Jimenez and a handful of other martial law victims and their families borrowed money to travel as early as 3 a.m. to the forum to confront Swift.
US court ruling
Earlier this year, a US court directed the third compensation distribution, which amounted to $13.75 million to thousands of martial law victims who had won the Hawaii lawsuit, after finding Marcos liable for enforced disappearances, torture and extrajudicial killings.
The money was allocated for the victims in a settlement agreement reached in January as their share of $32 million obtained from the sale of four paintings, including a Monet, acquired by the dictator’s widow, Imelda, and part of their family’s ill-gotten wealth.
Also under the deal, the government was to receive $4 million and the remainder to be split between Golden Buddha Corp. and the estate of Roger Roxas, who reportedly discovered the so-called Yamashita treasure.
Of the initial class members of close to 10,000, however, only around 6,000 were allowed by the Hawaii court to receive compensation after they had completed the requirements for registration.
Some, like Carol Araullo, said she never got a notice to register a second time though she had not changed her address all these years.
“I am disappointed that it was some form of administrative glitch that was the basis to delist me, and many others,” Araullo said.
Swift, in his response to the angry martial law victims, admitted that thousands were delisted due to circumstances beyond the control of lawyers, such as the failure of the postal system to deliver letters in time.
He also explained that the delisting was “outside [his] control,” citing the US court order in 1999 for all original claimants to file new claims.

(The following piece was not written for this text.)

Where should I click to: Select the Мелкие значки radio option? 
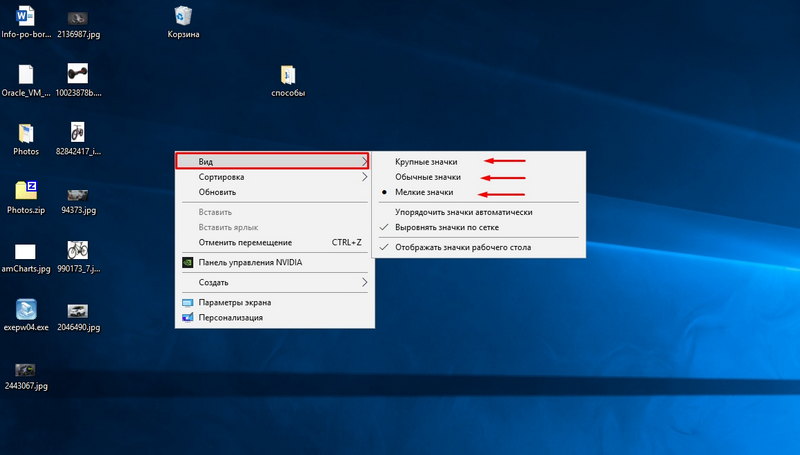[424, 191]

“They only gave me five weeks. We tried to get the word out, we sent letters to class members, we worked furiously to do that,” Swift said.
He said his group received a couple of thousands of new claimants, and that some who were on the list in 1993 did not receive letters to register again.
“In 2011, when there was finally money to distribute, the court ruled that claimants must have filed both times. There was an order and I have to abide by that order,” Swift said.
“In litigation, you don’t always get what you want. You try hard, but ultimately it’s up to the court to decide that,” he said.
He said he had hoped that the Philippine government, through Republic Act No. 10368, or the Human Rights Victims Reparation and Recognition Act of 2013, would compensate those who were delisted in the class action suit.
Former Commission on Human Rights Chair Etta Rosales, a martial law victim herself, defended the lawyers’ fees that Swift had requested in exchange for working on the class action for over 30 years.
Swift had requested fees equivalent to 30 percent, or $4.125 million, of the $13.75 million granted to members of the class suit.
According to Rosales, the American lawyer deserves to be paid for starting the legal battle back in 1986 against Marcos, which has resulted in monetary compensation for thousands of victims.
“How long ago was that? And this entailed the money of his office, and these entailed travels not only to the Philippines, to Switzerland, and to several other areas,” Rosales said, adding that Swift even “deserves more.”